TEXTE À LIRE |
B.L : Je voudrais d’abord parler des paysans, car le conseil général du Tarn a toujours prétendu que le monde agricole était pour, unanimement. Or il y a des paysans locaux, comme par exemple Pierre Lacoste, qui sont contre, et qui soutiennent depuis le début les zadistes. Et il faut citer le réseau de paysans bio de Nature et Progrès Tarn, très actif. Enfin, la Confédération paysanne est venue en renfort avec des tracteurs, réclamant au passage un moratoire. S’ajoutent au combat Attac, très présent dans le Tarn, ainsi que les associations historiques de France Nature Environnement (FNE). Des individus comme moi se sont greffés au fil du temps à la bagarre.

Charlie : Ségolène Royal a annoncé on ne sait plus bien quoi. Y aura-t-il un barrage ?

B.L : Nous avons désormais bon espoir qu’aucun barrage ne sera construit. Les experts qu’elle a nommés, dans leur fameux rapport, nous ont donné raison sur des points décisifs que nous avions avancé il y a un an sans être écoutés par le conseil général. Cela nous donne une sacrée crédibilité ! On est loin de cette image manipulée de zadistes maniant la barre de fer et terrorisant la population locale.

Charlie : Encore un mot sur la violence. Sans les affrontements avec les gendarmes, sans la détermination des zadistes, où en serait le barrage aujourd’hui ?

B. L : Il serait aux trois quarts construit.

Encadré 1

L’homme aux pesticides entre les dents

La menace bolchevique n’étant plus disponible, Xavier Beulin, président de la FNSEA – syndic(at) de faillite des paysans – vient d’inventer pire encore. Les écologistes de Sivens seraient des « djihadistes verts ». On pourrait en ricaner si ce n’était autant sérieux. Car derrière ce gros céréalier de la Beauce se profile une radicalisation croissante des paysans qu’il manipule.

BLOC DE DONNÉES |
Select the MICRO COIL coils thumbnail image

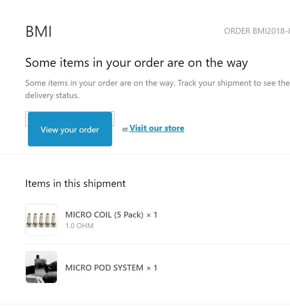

CONSIGNE | Dans le texte à lire, de quel nom Xavier Beulin traite-t-il les écologistes de Sivens ? Les lignes ne servent à rien ici.

RÉPONSE | Il les traite de « djihadistes verts ».